Дождь неутомимо выстукивал карниз, как опытный врач — грудь пациента. Судя по звуку, карниз был совершенно здоров, но дождь не спешил разочаровываться. Дождь был уже полновластным повелителем в городе, город сдался на его милость и был отдан на поток и размывание. Мародерствующие ручьи тащили по мостовым всякий ненужный хлам, как это всегда бывает в павшем городе. Дождь разогнал по домам и пивнушкам гражданских лиц и взял под стражу часовых у городских ворот. Часовые уже давно сидели в будках и на лицах их читалось своеобычное долготерпение заключенных. Дождь стучал в окно мэрии, вместо рассеявшихся жителей города протестуя против произвола Рассвета и бездействия городских властей.
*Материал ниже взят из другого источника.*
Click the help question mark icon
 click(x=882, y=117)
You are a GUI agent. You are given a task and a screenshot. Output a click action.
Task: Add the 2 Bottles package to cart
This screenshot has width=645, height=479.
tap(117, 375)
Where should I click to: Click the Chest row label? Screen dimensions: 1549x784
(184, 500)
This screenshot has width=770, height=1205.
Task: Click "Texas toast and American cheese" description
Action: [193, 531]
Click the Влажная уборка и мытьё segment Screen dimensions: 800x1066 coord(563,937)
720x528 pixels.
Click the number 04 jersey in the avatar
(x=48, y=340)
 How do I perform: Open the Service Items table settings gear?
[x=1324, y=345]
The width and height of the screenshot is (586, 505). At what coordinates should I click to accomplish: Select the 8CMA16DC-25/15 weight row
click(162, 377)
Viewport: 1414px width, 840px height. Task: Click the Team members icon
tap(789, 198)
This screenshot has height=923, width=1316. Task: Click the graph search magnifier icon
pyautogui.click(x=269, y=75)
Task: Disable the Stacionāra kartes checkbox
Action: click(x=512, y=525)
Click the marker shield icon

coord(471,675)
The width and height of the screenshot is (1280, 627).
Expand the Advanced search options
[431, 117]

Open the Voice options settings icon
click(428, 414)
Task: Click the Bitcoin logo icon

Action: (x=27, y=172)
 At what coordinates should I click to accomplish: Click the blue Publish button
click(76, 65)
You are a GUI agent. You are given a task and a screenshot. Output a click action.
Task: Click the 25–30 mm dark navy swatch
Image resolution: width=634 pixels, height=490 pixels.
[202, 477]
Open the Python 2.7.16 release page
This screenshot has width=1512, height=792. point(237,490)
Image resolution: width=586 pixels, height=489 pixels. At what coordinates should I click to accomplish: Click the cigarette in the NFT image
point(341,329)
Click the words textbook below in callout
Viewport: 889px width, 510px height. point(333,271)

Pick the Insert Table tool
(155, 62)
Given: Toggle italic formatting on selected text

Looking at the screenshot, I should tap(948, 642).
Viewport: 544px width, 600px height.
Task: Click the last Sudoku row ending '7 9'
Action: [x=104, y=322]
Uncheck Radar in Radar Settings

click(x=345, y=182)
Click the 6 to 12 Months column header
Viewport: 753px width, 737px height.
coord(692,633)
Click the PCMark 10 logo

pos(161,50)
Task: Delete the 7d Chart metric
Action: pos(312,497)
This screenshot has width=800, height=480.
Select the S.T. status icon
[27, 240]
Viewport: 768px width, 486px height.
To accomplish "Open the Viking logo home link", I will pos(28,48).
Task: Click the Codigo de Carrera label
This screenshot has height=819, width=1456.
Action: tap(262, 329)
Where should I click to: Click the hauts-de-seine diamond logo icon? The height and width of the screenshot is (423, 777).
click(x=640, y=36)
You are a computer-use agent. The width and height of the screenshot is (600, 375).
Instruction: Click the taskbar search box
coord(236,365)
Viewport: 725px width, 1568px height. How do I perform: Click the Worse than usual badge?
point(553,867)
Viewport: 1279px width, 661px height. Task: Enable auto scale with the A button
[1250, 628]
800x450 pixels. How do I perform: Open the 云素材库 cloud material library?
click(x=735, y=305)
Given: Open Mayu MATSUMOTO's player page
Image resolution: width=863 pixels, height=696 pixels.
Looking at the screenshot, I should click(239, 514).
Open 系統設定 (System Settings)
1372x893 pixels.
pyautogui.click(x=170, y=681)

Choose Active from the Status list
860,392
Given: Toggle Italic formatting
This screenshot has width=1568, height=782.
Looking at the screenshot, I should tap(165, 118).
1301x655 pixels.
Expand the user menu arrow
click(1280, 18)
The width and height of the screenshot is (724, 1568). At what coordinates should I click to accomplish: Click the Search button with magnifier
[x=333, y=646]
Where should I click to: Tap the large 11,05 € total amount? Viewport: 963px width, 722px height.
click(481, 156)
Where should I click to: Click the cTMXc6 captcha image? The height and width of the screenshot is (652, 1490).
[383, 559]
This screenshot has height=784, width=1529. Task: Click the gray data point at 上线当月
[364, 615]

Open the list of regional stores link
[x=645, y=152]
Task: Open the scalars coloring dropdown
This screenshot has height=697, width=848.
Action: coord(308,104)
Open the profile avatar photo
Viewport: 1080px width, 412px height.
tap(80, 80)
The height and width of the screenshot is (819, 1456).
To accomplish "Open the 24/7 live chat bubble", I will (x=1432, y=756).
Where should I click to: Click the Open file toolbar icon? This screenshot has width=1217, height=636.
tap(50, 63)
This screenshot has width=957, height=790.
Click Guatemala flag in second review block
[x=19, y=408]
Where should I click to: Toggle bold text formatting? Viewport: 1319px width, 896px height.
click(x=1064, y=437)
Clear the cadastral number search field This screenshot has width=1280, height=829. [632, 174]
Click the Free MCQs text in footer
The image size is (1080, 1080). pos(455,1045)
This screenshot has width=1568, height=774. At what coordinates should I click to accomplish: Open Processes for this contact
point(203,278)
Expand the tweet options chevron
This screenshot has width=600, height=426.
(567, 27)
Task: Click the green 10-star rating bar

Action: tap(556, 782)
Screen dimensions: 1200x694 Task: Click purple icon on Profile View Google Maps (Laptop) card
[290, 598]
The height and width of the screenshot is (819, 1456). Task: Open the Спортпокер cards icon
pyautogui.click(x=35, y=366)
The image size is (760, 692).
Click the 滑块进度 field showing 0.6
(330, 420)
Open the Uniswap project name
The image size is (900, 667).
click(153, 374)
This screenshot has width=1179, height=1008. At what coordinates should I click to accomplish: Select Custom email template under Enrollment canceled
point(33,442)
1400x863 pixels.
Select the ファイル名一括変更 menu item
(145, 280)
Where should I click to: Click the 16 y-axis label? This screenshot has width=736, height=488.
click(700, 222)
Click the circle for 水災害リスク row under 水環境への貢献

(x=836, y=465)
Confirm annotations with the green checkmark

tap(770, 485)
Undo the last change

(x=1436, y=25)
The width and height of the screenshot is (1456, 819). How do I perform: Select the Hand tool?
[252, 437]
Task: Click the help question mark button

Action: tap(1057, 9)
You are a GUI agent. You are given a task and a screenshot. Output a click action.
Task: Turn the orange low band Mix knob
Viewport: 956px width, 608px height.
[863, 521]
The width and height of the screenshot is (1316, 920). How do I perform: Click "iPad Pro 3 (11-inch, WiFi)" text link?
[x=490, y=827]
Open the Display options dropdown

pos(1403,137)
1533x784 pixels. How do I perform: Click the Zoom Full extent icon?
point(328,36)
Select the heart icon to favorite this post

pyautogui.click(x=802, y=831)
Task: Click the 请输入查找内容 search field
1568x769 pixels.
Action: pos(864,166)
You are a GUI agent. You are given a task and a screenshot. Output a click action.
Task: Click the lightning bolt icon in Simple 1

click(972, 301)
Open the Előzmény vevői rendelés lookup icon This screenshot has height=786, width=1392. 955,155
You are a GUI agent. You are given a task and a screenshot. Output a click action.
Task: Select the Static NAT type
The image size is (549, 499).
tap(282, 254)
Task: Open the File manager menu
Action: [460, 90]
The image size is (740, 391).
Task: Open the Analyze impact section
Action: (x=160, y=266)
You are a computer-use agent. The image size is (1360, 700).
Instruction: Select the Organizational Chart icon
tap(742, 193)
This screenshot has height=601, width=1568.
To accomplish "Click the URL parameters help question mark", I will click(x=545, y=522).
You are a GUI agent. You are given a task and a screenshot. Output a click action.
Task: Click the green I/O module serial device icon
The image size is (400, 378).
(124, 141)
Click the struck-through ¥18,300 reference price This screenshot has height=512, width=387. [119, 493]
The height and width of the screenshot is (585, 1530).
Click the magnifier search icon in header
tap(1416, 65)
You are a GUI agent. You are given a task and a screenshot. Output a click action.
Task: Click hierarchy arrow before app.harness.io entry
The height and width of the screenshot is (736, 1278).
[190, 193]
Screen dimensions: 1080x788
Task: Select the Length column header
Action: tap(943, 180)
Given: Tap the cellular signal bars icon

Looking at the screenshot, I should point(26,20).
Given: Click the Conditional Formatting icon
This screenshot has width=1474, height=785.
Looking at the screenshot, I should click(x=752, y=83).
И вот, наконец, пала последняя твердыня людей. В неравной борьбе глубокие и многочисленные канавки вокруг рынка переполнились; потом мусором, сломанными ветками и сорванными листьями забился сток, и мутная река хлынула под навесы, вышвыривая оттуда истошно возмущавшихся торговцев и немногочисленных стойких покупателей, переворачивая столики и подносы с товаром, и прихватывая щедрую контрибуцию. Ликующий дождь на несколько минут превратился в ливень, подавил последние очаги сопротивления, и снова притих.

Покачиваясь на бурунах и перекатываясь через пороги, плыли шкатулки и шали, горшки и ремни, редис и первые тюльпаны. И только в одном месте потоки недовольно, но уважительно расступались перед непоколебимо севшим на мель чугунным утюгом.

— Понял! — вдруг громко сказал Альрихт. — Понял!

— Сударь?

— Я понял, почему дождь идет, — сказал Альрихт и развернулся к служанке вместе со стулом.

— А-а, — почтительно сказала Клеф. — Так он с неба. Тучи, значит, в небе, и дождь.

— Вот я и понял, откуда тучи, — весело сказал Альрихт. — Весна, Клеф, по всему Континенту ранняя и жаркая. И ветер слабый, и солнце почти везде, над всем Континентом две недели безоблачное небо. Испаряется очень много воды, притом не только с обычного зеркала океана, а еще и почти все, что растаяло, тут же испарилось. Помните, когда еще при снеге стало быстро теплеть?

— А-а, ну да, — внимательно сказала Клеф. — И снег еще, холодно так, только жарко и солнце светит. Я ноги промочила, а свояк простудой слег; солнце, говорит, Клефти, так пойду я пиво пить.